The west town line is marked by the Hudson River with Albany County on the opposite shore. The city of Albany shares a brief common border with the town, the rest of the western boundary in the Hudson River is shared with the village of Menands within the town of Colonie. To the north is Troy and the town of Brunswick with the towns of Poestenkill and Sand Lake to the east. Most of the southern border is shared with East Greenbush, while the city of Rensselaer's northern section is partially surrounded by North Greenbush in the town's southwestern corner.

==Demographics==

As of the census of 2000, there were 10,805 people, 4,161 households, and 2,916 families residing in the town. The population density was 578.0 PD/sqmi. There were 4,336 housing units at an average density of 232.0 /sqmi. The racial makeup of the town was 96.81% White, 1.01% African American, 0.09% Native American, 0.76% Asian, 0.01% Pacific Islander, 0.24% from other races, and 1.08% from two or more races. Hispanic or Latino of any race were 0.85% of the population.

There were 4,161 households, out of which 30.0% had children under the age of 18 living with them, 57.5% were married couples living together, 9.0% had a female householder with no husband present, and 29.9% were non-families. Of all households, 25.2% were made up of individuals, and 11.9% had someone living alone who was 65 years of age or older. The average household size was 2.47 and the average family size was 2.97.

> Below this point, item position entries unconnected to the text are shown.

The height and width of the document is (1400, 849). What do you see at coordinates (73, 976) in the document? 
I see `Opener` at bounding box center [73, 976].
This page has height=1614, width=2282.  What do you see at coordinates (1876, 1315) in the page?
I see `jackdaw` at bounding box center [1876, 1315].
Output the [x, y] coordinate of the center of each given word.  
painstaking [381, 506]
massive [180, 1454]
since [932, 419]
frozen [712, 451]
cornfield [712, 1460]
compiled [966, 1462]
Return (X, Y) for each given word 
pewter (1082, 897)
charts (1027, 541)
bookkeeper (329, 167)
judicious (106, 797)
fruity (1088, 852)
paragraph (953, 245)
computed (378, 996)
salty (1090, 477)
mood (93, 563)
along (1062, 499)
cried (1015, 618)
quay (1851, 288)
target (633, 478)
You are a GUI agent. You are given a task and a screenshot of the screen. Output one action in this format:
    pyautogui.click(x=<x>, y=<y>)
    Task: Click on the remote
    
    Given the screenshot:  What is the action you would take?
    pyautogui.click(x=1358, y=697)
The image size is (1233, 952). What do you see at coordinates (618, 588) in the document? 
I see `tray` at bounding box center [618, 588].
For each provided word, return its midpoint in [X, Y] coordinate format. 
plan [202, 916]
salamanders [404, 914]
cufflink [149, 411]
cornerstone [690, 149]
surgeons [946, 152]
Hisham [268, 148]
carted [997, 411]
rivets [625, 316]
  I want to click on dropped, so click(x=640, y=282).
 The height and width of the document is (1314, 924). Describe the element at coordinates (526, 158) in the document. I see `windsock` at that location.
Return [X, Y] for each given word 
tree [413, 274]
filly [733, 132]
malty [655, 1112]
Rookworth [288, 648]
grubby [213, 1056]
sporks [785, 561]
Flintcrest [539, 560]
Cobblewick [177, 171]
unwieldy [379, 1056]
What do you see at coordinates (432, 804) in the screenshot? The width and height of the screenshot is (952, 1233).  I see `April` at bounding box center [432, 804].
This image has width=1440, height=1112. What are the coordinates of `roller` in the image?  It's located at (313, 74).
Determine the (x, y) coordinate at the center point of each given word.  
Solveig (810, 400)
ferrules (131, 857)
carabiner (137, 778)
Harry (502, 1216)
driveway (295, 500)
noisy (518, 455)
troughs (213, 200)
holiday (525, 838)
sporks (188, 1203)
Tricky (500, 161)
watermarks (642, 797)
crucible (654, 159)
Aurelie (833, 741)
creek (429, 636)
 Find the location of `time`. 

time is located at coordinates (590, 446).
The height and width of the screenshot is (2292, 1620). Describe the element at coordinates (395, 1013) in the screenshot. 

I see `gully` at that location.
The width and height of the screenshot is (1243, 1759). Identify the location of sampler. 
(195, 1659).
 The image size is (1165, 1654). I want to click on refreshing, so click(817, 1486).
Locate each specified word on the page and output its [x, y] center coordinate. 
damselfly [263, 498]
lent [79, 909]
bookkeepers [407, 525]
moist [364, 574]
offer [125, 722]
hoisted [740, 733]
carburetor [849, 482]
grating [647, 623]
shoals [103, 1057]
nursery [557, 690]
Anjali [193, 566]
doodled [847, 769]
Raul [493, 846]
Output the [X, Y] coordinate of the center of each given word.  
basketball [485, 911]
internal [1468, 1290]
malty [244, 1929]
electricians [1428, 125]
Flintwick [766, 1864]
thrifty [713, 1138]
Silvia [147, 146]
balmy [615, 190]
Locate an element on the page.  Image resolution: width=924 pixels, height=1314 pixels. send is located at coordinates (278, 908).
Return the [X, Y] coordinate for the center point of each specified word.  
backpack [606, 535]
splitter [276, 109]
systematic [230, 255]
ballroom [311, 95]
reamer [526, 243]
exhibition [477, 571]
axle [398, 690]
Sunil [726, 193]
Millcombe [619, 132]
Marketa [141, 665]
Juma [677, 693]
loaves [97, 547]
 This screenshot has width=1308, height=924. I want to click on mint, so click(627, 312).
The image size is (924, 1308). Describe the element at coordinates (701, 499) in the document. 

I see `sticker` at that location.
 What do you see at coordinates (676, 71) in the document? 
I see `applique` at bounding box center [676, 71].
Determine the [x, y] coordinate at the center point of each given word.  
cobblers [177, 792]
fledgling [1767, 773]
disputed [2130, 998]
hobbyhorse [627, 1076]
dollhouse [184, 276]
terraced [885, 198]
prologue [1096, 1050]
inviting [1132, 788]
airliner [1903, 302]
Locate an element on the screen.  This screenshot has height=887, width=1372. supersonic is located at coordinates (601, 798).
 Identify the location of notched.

In the town, the age distribution of the population shows 22.6% under the age of 18, 5.8% from 18 to 24, 27.7% from 25 to 44, 25.0% from 45 to 64, and 18.8% who were 65 years of age or older. The median age was 41 years. For every 100 females, there were 89.7 males. For every 100 females age 18 and over, there were 86.9 males.

The median income for a household in the town was $82,227, and the median income for a family was $62,845. Males had a median income of $40,872 versus $29,743 for females. The per capita income for the town was $24,025. About 2.0% of families and 3.0% of the population were below the poverty line, including 3.0% of those under age 18 and 2.5% of those age 65 or over.

Historical population
| Census | Pop. | Note | %± |
| 1860 | 2,170 |  | — |
| 1870 | 3,058 |  | 40.9% |
| 1880 | 4,131 |  | 35.1% |
| 1890 | 4,768 |  | 15.4% |
| 1900 | 4,719 |  | −1.0% |
| 1910 | 1,293 |  | −72.6% |
| 1920 | 1,425 |  | 10.2% |
| 1930 | 2,215 |  | 55.4% |
| 1940 | 3,223 |  | 45.5% |
| 1950 | 4,913 |  | 52.4% |
| 1960 | 8,161 |  | 66.1% |
| 1970 | 10,513 |  | 28.8% |
| 1980 | 10,396 |  | −1.1% |
| 1990 | 10,891 |  | 4.8% |
| 2000 | 10,805 |  | −0.8% |
| 2010 | 12,075 |  | 11.8% |
| 2020 | 13,929 |  | 15.4% |
U.S. Decennial Census

==Notable person==

- John Evert Van Alen, U.S. Representative

== Communities and locations in North Greenbush ==
- Defreestville - A hamlet in the southwestern part of the town at the junction of US 4 and NY 43. The community derives its name from the local DeFreest family. The Sharpe Homestead and Cemetery and John Evert Van Alen House are listed on the National Register of Historic Places.
- Snyders Corner - A hamlet north of Snyder's Lake and southeast of Wynantskill at the junction of West Sand Lake and Snyders Corner roads.
- Snyder's Lake - A hamlet occupying the majority of North Greenbush's eastern side.
- Wynantskill - A hamlet on the northern town line by the town's northeastern corner.